Потом послышался тихий дробный топоток и кто-то воскликнул: «Крыса!» Кто-то другой выпустил стрелу в тень, сгустившуюся вокруг бассейна; стрела царапнула камень, а Хасьярл громко спросил, почему забыли взять его хорьков – и, если уж на то пошло, больших гончих псов и филинов, защитивших бы его от летучих мышей с отравленными зубами, которых мог бы напустить на него Гваэй, – и поклялся, что сдерет кожу с правой руки тех, кто пренебрег своими обязанностями.

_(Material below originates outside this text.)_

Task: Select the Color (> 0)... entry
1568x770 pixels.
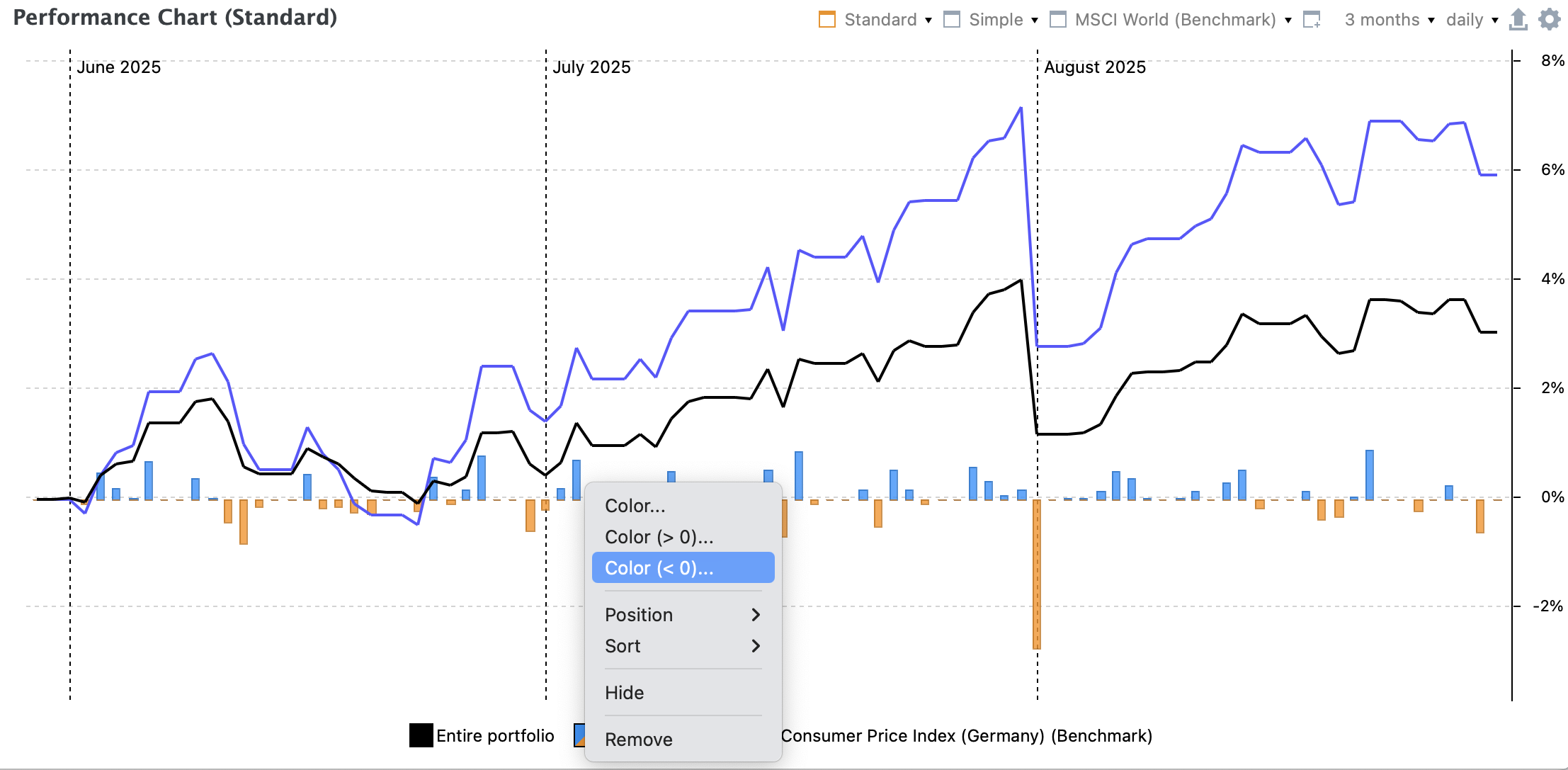Action: 659,537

Звук послышался снова, это быстрое цоканье крошечных коготков по гладкому камню, и еще несколько стрел тщетно улетело в темноту, скользнув по полу, и охранники нервно задвигались, а посреди всего этого переполоха Фафхрд воскликнул:
– Поднимите щиты, кто-нибудь из вас, и встаньте стеной по обе стороны от Хасьярла! Вы не подумали, что на этот раз стрела, а не планер, может бесшумно вылететь из любой арки и пронзить горло вашего дорогого владыки и навек остановить его бесценный кашель?
Несколько охранников виновато бросились выполнять этот приказ, и Хасьярл не остановил их взмахом руки, а Фафхрд рассмеялся и заметил:
– Если ты надеваешь на воина маску, это делает его более грозным, о Хасьярл, но тот факт, что его руки связаны за спиной, вряд ли будет способен так же впечатлить противника и к тому же имеет кучу других изъянов, если сейчас сюда внезапно ворвется этот, более хитрый, чем Зобольд, и более грузный, чем обезумевший слон, да как начнет валить и расшвыривать твоих, впавших в панику стражников….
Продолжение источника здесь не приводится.